# Finetuning Text Summarization Notebook:

# Hugging Face T5 transformer & XSum dataset

In [4]:
from os.path import join, isfile
from os import listdir
import pandas as pd
import pytorch_lightning as pl
from pytorch_lightning.loggers import TensorBoardLogger
from pytorch_lightning.callbacks import ModelCheckpoint
from rouge_score import rouge_scorer
import torch
from torch.utils.data import TensorDataset, random_split
from torch.utils.data import  DataLoader, RandomSampler, SequentialSampler #Dataset,
from transformers import get_linear_schedule_with_warmup, AdamW
from transformers import T5Tokenizer, T5ForConditionalGeneration

**FYI:** pd.__version__ '1.3.4' gets this error AttributeError: 'functools.partial' object has no attribute '__name__'
https://github.com/pandas-dev/pandas/issues/42748 . pip install pandas==1.2.5 removes error. 

## Loading data from Hugging Face 

In [10]:
from datasets import load_dataset
datasets = load_dataset('xsum')
# datasets = load_dataset('samsum')

df = datasets['train'].to_pandas()

Using custom data configuration default
Reusing dataset xsum (C:\Users\megra\.cache\huggingface\datasets\xsum\default\1.2.0\32c23220eadddb1149b16ed2e9430a05293768cfffbdfd151058697d4c11f934)

TO-DO LIST
[1] In the summarization notebook, which pandas version is said to remove the AttributeError?
[2] Please give again everything in the summarization notebook from "## Loading data" down to "df = datasets['train'].to_pandas()".
[3] Proceed with the summarization notebook from the point where it stops.
These lines were taken from a separate source.

Stored data entries
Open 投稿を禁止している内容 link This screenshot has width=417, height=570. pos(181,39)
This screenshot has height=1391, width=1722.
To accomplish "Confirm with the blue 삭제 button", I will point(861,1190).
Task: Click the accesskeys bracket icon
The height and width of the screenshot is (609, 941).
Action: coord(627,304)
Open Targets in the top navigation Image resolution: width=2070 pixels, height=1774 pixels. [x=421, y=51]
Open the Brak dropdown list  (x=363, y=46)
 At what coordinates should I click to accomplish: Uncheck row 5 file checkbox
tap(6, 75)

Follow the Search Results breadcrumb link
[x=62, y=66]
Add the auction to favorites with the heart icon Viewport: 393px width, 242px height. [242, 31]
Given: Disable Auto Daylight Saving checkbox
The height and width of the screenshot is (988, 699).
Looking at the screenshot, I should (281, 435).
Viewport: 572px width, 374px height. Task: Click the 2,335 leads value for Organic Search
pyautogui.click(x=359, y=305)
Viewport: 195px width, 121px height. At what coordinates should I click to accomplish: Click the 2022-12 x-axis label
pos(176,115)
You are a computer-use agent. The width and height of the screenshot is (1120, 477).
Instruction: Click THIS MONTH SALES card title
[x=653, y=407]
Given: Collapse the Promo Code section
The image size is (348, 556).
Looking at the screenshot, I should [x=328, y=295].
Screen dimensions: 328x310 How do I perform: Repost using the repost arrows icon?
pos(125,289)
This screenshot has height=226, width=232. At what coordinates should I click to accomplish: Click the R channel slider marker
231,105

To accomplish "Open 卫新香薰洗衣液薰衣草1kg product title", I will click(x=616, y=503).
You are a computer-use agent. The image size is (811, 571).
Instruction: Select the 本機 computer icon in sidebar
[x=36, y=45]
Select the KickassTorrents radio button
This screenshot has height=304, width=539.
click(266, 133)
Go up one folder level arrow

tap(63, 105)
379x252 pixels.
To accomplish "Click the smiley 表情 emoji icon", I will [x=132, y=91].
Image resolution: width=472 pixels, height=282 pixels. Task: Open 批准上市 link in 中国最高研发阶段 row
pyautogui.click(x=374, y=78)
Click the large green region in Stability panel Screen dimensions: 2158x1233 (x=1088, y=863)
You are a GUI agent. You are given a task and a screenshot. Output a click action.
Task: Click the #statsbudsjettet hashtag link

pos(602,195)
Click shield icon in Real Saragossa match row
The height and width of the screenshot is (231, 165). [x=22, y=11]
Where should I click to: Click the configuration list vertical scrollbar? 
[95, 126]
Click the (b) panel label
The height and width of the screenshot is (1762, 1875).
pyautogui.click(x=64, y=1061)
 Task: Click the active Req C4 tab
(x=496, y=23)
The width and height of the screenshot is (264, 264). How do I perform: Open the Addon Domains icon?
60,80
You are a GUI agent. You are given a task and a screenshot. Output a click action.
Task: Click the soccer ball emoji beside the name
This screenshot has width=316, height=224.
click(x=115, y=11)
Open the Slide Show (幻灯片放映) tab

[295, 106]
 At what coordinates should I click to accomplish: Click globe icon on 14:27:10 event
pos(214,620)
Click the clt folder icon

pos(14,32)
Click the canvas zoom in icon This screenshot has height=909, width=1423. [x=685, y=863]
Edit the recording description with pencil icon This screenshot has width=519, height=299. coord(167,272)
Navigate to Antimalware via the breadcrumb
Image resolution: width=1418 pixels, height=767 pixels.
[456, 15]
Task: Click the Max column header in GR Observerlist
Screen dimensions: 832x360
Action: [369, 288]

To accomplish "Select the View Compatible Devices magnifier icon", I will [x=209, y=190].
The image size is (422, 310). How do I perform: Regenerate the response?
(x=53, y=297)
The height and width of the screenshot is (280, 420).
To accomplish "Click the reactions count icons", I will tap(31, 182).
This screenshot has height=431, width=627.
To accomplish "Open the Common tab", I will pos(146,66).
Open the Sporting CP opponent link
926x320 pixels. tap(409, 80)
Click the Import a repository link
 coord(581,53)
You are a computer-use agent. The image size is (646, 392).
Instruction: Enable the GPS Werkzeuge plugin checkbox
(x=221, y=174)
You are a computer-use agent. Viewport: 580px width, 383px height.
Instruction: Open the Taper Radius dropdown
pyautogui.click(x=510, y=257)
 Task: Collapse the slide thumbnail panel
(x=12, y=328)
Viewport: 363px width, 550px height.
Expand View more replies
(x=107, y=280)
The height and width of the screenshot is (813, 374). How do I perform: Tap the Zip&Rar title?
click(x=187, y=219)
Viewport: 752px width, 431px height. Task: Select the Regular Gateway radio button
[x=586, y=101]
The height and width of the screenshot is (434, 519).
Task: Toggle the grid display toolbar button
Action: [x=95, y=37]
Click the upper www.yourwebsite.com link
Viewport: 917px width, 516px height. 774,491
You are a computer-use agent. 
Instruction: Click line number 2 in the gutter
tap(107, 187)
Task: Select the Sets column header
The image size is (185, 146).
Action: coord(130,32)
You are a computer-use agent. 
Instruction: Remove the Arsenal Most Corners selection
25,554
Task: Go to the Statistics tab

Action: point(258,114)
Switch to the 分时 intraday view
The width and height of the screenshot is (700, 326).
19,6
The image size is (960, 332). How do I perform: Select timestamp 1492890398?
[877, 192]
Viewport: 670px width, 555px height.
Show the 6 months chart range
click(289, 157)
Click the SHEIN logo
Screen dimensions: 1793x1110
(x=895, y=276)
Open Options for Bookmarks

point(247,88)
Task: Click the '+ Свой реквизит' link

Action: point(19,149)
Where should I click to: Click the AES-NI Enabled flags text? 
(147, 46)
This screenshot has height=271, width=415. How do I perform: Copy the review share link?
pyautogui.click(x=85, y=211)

ANSWERS BELOW
[1] Version 1.2.5

[2]
## Loading data from Hugging Face 

In [10]:
from datasets import load_dataset
datasets = load_dataset('xsum')
# datasets = load_dataset('samsum')

df = datasets['train'].to_pandas()

[3]
  0%|          | 0/3 [00:00<?, ?it/s]

In [68]:
# shortening data down for faster tutorial training 
df = df.iloc[:, :2].copy()
df = df.sample(n=5000, random_state=1)
df.columns = ['ctext', 'text']
print(df.shape)
df.head()

(5000, 2)


Unnamed: 0,ctext,text
12567,Theresa May has said she will form a governme...,The Democratic Unionists look set to be the po...
49255,The Saffrons face Carlow in the Division Two A...,Antrim hurlers aim to end an awful two years f...
166249,Seoul claims Beijing is retaliating economical...,South Korea has appealed to the World Trade Or...
167890,Bolasie's impressive start to the season was c...,Crystal Palace winger Yannick Bolasie says he ...
2914,"This entitles her to access to health care, ed...",A top South African court has cleared the way ...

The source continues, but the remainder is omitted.